Along with DeSantis’ veto of the 2022 version, former Gov. Rick Scott twice vetoed similar bills. The issue spurred a near-fracas outside Scott’s office in 2016.
This year, however, the proposal received relatively little public pushback and got the blessing of Florida Family Fairness and The Florida Bar’s Family Law Section, which fiercely clashed over the issue in the past.
Along with eliminating permanent alimony, the measure will set up a process for ex-spouses who make alimony payments to seek modifications to alimony agreements when they want to retire.
It will allow judges to reduce or terminate alimony, support or maintenance payments after considering a number of factors, such as “the age and health” of the person who makes payments; the customary retirement age of that person’s occupation; “the economic impact” a reduction in alimony would have on the recipient of the payments; and the “motivation for retirement and likelihood of returning to work” for the person making the payments.
Supporters said it will codify into law a court decision in a 1992 divorce case that judges use as a guidepost when making decisions about retirement.
But, as with previous versions, opponents remained concerned that the bill would apply to existing permanent alimony agreements, which many ex-spouses accept in exchange for giving up other assets as part of divorce settlements.
“He (DeSantis) has just impoverished all the older women of Florida, and I know at least 3,000 women across the state of Florida are switching to Democrat and we will campaign against him, all the way, forever,” Camille Fiveash, a Milton Republican who receives permanent alimony, said in a phone interview Friday.
In vetoing the 2022 version, DeSantis pointed to concerns about the bill allowing ex-spouses to have existing alimony agreements amended. In a June 24, 2022, veto letter, he wrote that if the bill “were to become law and be given retroactive effect as the Legislature intends, it would unconstitutionally impair vested rights under certain pre-existing marital settlement agreements.”
But Senate bill sponsor Joe Gruters, R-Sarasota, tried to assure lawmakers that the 2023 version would not unconstitutionally affect existing alimony settlements. This year’s proposal “went to what is currently case law,” Gruters told a Senate committee in April, pointing to the court ruling.
“So what you can do right now, under case law, we now codify all those laws and make that the rule of law. So we basically just solidify that. So from a retroactivity standpoint, no, because if anything could be modifiable before, it’s still modifiable. If it’s a non-modifiable agreement, you still can’t modify that agreement,” he said.

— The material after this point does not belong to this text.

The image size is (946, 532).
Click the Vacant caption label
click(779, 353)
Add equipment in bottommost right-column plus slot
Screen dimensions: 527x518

The bill, which will take effect Saturday, also will set a five-year limit on what is known as rehabilitative alimony. Under the plan, people married for less than three years will not be eligible for alimony payments, and those who have been married 20 years or longer will be eligible to receive payments for up to 75 percent of the term of the marriage.
The new law will also allow alimony payers to seek modifications if “a supportive relationship exists or has existed” involving their ex-spouses in the previous year. Critics argued the provision is vague and could apply to temporary roommates who help alimony recipients cover living expenses for short periods of time.
Fiveash, a 63-year-old with serious medical conditions, said she can’t afford another legal fight over alimony.
“My fears are that they can take you back to court, and I don’t have the money for an attorney. I literally live off a little bit I get for alimony. I work part-time, because I have all kinds of ailments. And now I’m going to be left without anything, absolutely anything,” she said.
Health insurance, Fiveash added, will “probably be the first thing to go” if her payments are reduced or eliminated.
“This is a death sentence for me,” she said.